▶ Objective
Format as a numbered list the lines starting with the line that contains "The image size is (917, 587)." and going on through the line that contains "Action: pyautogui.click(x=412, y=45)", leaving out any blank lines.

(Records from a dataset)
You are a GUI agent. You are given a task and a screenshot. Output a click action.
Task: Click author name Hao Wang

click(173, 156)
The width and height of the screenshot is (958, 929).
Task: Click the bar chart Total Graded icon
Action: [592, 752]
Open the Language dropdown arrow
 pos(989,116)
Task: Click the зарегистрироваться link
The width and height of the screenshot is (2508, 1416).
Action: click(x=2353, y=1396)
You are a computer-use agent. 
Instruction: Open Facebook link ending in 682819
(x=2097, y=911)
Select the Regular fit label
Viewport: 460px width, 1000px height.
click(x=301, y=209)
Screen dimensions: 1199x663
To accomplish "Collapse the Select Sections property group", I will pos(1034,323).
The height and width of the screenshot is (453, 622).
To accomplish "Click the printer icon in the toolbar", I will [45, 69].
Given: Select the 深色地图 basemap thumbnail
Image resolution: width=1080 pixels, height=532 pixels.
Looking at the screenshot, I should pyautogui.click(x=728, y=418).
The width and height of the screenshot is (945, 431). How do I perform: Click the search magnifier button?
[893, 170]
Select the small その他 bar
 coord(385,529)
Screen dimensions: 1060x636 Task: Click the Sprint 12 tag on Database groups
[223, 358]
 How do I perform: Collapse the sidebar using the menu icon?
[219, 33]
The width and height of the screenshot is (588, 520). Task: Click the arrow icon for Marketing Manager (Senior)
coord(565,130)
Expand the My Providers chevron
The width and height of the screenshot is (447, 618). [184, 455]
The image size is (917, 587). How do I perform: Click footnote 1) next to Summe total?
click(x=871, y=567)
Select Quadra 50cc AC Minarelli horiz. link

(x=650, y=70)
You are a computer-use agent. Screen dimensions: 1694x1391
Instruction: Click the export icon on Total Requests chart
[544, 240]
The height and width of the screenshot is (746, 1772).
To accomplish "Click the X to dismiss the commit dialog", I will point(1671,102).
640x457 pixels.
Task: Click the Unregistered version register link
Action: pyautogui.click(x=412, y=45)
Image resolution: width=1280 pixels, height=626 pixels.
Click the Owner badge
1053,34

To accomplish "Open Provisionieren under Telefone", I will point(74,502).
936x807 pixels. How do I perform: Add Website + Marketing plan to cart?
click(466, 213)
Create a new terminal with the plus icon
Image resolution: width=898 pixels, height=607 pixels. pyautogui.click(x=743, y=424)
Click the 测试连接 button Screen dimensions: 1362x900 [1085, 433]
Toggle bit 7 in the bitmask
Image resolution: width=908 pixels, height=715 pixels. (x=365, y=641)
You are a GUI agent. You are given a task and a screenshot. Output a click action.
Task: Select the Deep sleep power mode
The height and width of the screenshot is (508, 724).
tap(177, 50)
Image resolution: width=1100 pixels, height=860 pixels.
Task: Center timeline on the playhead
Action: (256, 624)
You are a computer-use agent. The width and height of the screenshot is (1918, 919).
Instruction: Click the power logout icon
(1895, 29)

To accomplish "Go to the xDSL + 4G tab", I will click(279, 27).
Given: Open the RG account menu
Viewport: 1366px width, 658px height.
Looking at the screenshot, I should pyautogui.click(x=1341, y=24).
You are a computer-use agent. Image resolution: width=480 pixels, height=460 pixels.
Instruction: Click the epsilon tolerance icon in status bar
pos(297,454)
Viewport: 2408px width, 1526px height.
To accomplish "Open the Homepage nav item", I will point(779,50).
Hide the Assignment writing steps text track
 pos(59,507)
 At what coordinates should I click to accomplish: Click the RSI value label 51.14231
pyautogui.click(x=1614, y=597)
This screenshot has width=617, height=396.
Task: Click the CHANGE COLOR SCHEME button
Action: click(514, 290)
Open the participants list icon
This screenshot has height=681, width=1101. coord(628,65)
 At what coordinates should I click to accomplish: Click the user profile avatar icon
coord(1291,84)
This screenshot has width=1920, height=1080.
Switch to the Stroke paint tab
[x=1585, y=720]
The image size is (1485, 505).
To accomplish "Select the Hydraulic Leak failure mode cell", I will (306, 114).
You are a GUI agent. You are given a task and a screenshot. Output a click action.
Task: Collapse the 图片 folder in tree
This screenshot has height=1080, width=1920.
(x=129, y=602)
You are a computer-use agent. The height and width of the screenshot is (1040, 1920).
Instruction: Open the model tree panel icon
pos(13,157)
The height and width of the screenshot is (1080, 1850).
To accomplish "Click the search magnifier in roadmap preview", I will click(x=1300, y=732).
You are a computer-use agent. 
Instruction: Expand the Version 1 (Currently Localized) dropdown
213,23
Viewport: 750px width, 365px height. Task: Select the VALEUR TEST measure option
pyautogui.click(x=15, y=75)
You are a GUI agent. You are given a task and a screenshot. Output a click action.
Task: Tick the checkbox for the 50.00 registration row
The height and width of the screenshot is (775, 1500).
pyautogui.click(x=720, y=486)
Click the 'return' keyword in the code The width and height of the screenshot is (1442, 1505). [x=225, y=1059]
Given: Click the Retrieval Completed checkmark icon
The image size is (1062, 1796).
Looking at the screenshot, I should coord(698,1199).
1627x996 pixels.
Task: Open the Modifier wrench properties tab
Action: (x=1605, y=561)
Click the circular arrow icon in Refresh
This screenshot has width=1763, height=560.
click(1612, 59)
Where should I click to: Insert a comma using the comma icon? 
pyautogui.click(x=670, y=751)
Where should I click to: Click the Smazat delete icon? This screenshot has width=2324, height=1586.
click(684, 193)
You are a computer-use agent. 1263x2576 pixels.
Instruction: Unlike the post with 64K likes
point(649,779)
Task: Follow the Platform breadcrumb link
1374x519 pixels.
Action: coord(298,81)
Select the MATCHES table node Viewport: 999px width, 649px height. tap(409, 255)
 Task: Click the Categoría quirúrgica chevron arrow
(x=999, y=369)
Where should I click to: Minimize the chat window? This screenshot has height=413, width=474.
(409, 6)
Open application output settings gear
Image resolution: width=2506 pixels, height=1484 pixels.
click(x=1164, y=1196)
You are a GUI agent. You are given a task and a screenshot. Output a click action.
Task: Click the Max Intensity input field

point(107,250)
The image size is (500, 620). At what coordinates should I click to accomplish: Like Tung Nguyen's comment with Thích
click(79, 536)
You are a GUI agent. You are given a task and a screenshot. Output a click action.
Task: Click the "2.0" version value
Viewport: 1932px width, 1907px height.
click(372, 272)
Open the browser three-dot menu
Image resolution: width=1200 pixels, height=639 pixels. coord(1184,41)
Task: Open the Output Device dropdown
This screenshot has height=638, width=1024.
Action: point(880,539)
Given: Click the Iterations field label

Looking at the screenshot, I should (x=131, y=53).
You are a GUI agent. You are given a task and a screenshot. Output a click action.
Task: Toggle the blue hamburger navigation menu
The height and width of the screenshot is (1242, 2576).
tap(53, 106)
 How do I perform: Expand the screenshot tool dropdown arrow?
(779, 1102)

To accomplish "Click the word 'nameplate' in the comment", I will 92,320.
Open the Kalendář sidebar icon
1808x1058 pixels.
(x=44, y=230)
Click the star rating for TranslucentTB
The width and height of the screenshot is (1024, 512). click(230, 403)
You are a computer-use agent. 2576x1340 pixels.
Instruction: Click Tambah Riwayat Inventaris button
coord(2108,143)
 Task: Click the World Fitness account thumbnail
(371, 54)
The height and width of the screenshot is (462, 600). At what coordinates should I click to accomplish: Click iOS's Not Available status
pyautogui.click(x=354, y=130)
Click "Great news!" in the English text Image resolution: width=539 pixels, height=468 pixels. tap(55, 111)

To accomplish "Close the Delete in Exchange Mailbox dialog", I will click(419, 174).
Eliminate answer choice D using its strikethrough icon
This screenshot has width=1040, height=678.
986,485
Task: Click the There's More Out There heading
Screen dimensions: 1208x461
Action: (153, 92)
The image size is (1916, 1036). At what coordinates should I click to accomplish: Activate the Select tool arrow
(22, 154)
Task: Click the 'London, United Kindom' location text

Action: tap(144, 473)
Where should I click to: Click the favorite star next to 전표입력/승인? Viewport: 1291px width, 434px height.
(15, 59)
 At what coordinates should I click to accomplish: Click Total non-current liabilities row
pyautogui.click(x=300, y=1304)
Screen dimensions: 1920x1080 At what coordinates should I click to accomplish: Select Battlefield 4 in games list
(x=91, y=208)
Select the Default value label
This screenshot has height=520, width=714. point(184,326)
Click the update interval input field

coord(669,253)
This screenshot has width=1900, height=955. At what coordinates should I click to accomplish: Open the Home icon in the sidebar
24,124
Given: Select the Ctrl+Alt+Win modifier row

▶ Expected answer
1. The image size is (917, 587). How do I perform: Click footnote 1) next to Summe total?
2. click(x=871, y=567)
3. Select Quadra 50cc AC Minarelli horiz. link
4. (x=650, y=70)
5. You are a computer-use agent. Screen dimensions: 1694x1391
6. Instruction: Click the export icon on Total Requests chart
7. [544, 240]
8. The height and width of the screenshot is (746, 1772).
9. To accomplish "Click the X to dismiss the commit dialog", I will point(1671,102).
10. 640x457 pixels.
11. Task: Click the Unregistered version register link
12. Action: pyautogui.click(x=412, y=45)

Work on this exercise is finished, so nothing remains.